By the way: if you are more into video explanations, go here: https://youtu.be/sM6s_CwTans
What does לָשֵׂאת (infinitive in paal of נשא) mean in Modern Hebrew? In everyday modern Hebrew, לָשֵׂאת usually means:
- to carry
- to lift
- to bear responsibility
- to endure something difficult
For example:
He carried the bag: הוּא נָשָׂא אֶת הַתִּיק
It is hard to bear this pain: קָשֶׁה לָשֵׂאת אֶת הַכְּאֵב הַזֶּה
Is this root really about marriage?
Does לָשֵׂאת also mean “to marry”? Yes — but only in a very specific, old expression.
In biblical and formal Hebrew you can find:
He married a woman: הוּא נָשָׂא אִישָּׁה
Modern Israelis do not usually speak this way in daily conversation. It sounds elevated, literary, or biblical. The everyday modern verb is: לְהִתְחַתֵּן, to get married.
What Is the Difference Between the modern verb for "to get married", לְהִתְחַתֵּן , and לָשֵׂאת ?
She got married last year: הִיא הִתְחַתְּנָה בַּשָּׁנָה שֶׁעָבְרָה
This is one possibility to say it. But Hebrew also uses a slightly more formal verb: She got married: הִיא נִישְּׂאָה.
Summary:
casual, spoken: לְהִתְחַתֵּן
formal, written, elegant: לְהִינָּשֵׂא, לָשֵׂאת
Why nifal for "she got married"?
In biblical phrasing, the man verb for the man who is getting married appears in Paal, while the woman is described in Nifal, the passive voice. We say "she was married", and we used the verb לְהִינָּשֵׂא
So the ancient idea behind it is: marriage is not only something you do. It is something you enter. A new status. A new lifted state. That is why the same verb also means:
to be lifted
to be carried (poetically)
Why to be careful with hitpael, לְהִתְנַשֵּׂא ?

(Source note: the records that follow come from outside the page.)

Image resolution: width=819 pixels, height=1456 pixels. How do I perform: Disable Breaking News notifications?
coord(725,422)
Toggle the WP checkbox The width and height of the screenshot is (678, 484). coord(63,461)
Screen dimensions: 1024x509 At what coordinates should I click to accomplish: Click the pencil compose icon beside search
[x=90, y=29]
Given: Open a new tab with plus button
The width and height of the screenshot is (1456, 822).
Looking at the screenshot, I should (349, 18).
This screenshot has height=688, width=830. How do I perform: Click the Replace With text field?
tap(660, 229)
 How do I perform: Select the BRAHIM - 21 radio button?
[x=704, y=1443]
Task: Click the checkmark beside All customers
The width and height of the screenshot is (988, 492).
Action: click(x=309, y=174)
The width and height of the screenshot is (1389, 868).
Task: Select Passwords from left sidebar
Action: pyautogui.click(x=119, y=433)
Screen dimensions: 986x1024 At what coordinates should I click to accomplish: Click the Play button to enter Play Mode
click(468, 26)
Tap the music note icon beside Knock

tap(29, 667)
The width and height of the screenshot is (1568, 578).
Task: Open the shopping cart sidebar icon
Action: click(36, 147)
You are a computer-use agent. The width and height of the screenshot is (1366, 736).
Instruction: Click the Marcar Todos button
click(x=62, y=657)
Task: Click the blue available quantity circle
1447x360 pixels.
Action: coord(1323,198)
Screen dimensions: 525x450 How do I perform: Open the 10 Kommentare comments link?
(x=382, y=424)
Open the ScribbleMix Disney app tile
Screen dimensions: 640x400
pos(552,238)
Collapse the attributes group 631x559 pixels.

Hitpael is often the reflexive pattern — the action turns back onto the subject. In modern Hebrew, we use Hitpael for things like:
“smoke rises”
“mountains rise”
But with לְהִתְנַשֵּׂא, it can also mean something negative:
to lift yourself above others
to act superior
to be arrogant or condescending
So Hebrew draws a sharp contrast:
lifting someone else = love, responsibility
lifting yourself above others = pride and arrogance
This is why love lifts — and arrogance separates.
Hebrew quietly teaches:
Love is not only a feeling. Love is a shoulder. A willingness to carry another person with dignity.